─── Artykuł ───

MSP narzekają na płynność finansową. Czy przyda im się ubezpieczenie?
- W 2023 roku aż 51% firm obawiało się utraty płynności finansowej, co stanowi najgorszy wynik od 2013 roku - podaje Polska Agencja Rozwoju Przedsiębiorczości (PARP).
- Na utratę płynności najbardziej narażone są mikrofirmy (51,1%), a następnie małe (41,2%) i średnie podmioty (40,7%).
- Dodatkowym zabezpieczeniem firmowych finansów w kryzysowej sytuacji jest ubezpieczenie majątkowe – przedsiębiorstwo otrzymuje odszkodowanie po niespodziewanej szkodzie.
- Z ochrony mogą korzystać zarówno małe firmy o obrotach poniżej 5 mln zł rocznie, jak i średnie podmioty z poziomem obrotów sięgającym 25 mln zł.

─── Wiersze danych ───

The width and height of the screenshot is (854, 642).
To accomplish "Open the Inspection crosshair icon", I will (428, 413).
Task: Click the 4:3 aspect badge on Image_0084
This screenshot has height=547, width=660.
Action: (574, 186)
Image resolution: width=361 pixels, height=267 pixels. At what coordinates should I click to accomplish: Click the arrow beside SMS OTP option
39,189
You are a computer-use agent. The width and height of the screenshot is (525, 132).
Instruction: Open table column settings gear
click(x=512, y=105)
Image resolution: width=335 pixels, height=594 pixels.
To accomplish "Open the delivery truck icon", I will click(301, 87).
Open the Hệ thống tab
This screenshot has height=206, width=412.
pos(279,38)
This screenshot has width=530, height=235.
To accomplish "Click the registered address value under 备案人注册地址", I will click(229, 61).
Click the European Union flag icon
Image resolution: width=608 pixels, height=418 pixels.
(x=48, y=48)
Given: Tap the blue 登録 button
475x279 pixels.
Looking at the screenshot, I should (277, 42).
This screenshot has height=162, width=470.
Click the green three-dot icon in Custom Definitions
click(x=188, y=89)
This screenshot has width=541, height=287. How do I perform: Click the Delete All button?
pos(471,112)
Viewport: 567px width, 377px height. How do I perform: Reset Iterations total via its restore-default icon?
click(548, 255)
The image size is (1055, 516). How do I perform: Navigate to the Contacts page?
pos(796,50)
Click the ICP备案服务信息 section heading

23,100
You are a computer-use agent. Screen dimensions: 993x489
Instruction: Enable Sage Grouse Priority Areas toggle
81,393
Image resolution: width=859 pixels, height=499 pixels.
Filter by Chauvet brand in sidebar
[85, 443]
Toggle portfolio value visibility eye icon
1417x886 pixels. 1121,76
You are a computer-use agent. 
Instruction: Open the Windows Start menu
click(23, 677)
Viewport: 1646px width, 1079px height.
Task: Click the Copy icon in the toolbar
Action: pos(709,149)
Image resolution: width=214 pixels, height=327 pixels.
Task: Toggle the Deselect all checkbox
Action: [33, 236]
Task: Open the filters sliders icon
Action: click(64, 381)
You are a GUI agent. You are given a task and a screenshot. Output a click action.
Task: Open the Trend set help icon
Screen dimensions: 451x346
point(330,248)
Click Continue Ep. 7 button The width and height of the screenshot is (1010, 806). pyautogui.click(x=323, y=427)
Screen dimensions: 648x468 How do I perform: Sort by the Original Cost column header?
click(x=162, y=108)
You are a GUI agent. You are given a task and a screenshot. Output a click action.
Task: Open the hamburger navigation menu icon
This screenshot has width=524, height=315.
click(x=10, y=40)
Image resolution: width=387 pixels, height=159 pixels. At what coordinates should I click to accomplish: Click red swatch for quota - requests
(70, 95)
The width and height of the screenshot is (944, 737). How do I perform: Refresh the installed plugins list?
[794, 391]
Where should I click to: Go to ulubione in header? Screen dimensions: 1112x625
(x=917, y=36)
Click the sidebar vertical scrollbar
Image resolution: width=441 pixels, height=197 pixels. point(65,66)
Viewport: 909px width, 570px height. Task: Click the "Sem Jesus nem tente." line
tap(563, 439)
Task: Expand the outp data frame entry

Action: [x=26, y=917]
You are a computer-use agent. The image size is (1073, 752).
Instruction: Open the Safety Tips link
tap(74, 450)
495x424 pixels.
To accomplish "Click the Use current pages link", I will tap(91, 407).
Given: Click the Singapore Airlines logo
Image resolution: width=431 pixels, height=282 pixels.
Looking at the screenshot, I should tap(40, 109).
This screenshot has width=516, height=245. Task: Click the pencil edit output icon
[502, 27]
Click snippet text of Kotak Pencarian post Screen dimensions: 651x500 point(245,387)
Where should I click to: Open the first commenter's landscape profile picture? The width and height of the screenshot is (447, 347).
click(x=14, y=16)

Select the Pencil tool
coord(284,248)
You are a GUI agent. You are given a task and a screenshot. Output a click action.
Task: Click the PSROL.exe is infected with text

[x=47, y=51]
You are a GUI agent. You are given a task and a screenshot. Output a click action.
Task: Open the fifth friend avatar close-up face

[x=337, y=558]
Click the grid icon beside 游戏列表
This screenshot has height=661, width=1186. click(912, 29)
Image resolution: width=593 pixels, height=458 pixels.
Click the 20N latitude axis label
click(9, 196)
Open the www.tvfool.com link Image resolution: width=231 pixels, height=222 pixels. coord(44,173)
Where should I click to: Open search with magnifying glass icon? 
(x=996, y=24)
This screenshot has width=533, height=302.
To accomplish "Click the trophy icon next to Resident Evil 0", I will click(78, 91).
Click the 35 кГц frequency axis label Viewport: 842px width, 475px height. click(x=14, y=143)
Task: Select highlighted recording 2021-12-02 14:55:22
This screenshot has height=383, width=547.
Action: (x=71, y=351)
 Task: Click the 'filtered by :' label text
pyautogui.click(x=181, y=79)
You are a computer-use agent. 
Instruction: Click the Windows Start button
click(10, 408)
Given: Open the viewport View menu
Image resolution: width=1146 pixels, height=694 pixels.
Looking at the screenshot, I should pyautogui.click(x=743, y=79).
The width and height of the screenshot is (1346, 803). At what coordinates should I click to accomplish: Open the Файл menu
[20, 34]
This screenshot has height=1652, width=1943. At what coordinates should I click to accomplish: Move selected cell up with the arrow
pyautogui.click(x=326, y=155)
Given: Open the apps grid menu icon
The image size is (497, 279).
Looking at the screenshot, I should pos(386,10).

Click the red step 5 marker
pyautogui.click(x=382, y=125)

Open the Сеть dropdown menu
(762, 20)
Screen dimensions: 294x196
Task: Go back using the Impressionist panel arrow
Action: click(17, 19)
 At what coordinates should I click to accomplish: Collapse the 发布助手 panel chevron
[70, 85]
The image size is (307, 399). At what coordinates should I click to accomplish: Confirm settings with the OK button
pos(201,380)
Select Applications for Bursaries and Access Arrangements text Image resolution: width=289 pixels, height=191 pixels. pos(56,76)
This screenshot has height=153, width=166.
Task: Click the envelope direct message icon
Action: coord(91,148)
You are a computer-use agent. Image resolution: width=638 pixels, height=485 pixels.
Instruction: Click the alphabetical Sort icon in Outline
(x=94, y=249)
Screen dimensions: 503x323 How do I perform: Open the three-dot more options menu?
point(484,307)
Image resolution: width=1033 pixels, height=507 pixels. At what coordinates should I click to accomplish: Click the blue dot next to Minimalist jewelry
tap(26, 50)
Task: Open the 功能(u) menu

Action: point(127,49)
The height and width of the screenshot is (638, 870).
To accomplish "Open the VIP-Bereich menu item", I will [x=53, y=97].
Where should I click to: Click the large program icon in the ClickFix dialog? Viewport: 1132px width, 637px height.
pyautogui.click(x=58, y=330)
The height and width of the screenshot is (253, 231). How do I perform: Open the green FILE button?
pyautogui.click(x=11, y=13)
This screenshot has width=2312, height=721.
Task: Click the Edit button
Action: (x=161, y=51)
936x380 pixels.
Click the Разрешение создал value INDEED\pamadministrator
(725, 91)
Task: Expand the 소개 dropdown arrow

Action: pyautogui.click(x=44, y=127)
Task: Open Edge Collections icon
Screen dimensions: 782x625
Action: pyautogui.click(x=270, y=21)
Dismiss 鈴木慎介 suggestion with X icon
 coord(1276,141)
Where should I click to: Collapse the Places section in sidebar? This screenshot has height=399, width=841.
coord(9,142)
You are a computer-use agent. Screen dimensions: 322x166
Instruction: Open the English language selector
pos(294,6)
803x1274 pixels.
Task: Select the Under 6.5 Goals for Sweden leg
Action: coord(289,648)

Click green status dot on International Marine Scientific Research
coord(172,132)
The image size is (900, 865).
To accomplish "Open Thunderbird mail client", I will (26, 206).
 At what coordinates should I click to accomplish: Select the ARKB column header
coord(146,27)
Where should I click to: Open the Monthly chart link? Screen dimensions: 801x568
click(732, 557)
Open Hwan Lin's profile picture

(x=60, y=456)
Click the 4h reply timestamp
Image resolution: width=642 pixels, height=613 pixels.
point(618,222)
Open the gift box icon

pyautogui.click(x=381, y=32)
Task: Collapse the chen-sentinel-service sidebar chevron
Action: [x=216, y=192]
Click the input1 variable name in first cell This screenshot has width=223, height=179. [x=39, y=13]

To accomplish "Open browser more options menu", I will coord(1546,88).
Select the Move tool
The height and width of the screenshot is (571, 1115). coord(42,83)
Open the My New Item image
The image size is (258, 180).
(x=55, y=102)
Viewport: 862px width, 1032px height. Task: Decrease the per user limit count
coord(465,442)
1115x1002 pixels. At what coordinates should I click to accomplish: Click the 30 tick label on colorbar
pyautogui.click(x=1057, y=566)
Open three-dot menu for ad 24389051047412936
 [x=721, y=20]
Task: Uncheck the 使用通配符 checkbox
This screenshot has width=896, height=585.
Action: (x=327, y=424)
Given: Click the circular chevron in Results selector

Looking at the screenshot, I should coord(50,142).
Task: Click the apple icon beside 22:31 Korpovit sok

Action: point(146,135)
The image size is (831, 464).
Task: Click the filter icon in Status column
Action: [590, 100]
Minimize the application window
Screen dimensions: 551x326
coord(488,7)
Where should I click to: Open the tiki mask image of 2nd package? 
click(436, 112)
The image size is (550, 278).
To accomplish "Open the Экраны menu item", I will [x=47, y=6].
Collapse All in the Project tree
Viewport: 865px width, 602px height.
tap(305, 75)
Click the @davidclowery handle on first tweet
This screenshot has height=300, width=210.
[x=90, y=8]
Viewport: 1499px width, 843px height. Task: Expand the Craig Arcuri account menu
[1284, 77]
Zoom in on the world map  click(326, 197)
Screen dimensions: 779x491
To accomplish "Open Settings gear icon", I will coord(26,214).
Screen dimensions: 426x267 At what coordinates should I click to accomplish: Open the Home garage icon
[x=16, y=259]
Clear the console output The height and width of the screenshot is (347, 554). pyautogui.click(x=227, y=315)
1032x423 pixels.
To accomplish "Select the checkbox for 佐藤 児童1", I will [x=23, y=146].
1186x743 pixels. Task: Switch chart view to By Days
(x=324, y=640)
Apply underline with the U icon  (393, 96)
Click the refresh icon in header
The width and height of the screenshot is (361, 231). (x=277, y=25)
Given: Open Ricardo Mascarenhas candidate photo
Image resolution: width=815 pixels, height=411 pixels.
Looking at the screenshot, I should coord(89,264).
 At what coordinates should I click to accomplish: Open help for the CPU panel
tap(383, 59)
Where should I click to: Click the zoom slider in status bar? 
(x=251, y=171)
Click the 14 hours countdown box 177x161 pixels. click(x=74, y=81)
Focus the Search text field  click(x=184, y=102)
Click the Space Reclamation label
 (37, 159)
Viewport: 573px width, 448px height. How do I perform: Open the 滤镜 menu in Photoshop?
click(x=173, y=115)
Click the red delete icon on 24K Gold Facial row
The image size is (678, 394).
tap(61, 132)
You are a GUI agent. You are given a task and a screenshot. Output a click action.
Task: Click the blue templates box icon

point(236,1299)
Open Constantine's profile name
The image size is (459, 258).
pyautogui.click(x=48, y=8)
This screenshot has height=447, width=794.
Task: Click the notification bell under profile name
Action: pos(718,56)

───

**Treść zadania**
Streść w dwóch zdaniach artykuł o płynności finansowej małych i średnich firm.

**Wynik**
Według PARP w 2023 roku aż 51% firm obawiało się utraty płynności finansowej, co jest najgorszym wynikiem od 2013 roku, a najbardziej narażone są na nią mikrofirmy, a następnie małe i średnie podmioty. Dodatkowym zabezpieczeniem firmowych finansów w kryzysowej sytuacji jest ubezpieczenie majątkowe, które zapewnia odszkodowanie po niespodziewanej szkodzie i jest dostępne zarówno dla małych firm o obrotach poniżej 5 mln zł rocznie, jak i dla średnich podmiotów z obrotami sięgającymi 25 mln zł.